(Collected data entries)
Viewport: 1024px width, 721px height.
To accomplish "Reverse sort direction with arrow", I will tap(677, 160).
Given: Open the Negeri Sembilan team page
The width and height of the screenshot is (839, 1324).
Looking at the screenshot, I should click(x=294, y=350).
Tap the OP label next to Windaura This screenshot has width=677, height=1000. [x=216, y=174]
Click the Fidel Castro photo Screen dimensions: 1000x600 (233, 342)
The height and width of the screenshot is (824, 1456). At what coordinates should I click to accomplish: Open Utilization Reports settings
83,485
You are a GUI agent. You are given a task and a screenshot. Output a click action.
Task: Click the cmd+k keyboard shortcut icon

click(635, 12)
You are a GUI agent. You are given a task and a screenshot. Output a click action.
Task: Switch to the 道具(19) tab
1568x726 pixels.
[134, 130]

*WHAT THE TASK ASKS*:
Every line from the one containing "Click the Fidel" through the final line of the data above is to be restated word for word, and nothing more.

*EXERCISE OUTPUT*:
Click the Fidel Castro photo Screen dimensions: 1000x600 (233, 342)
The height and width of the screenshot is (824, 1456). At what coordinates should I click to accomplish: Open Utilization Reports settings
83,485
You are a GUI agent. You are given a task and a screenshot. Output a click action.
Task: Click the cmd+k keyboard shortcut icon

click(635, 12)
You are a GUI agent. You are given a task and a screenshot. Output a click action.
Task: Switch to the 道具(19) tab
1568x726 pixels.
[134, 130]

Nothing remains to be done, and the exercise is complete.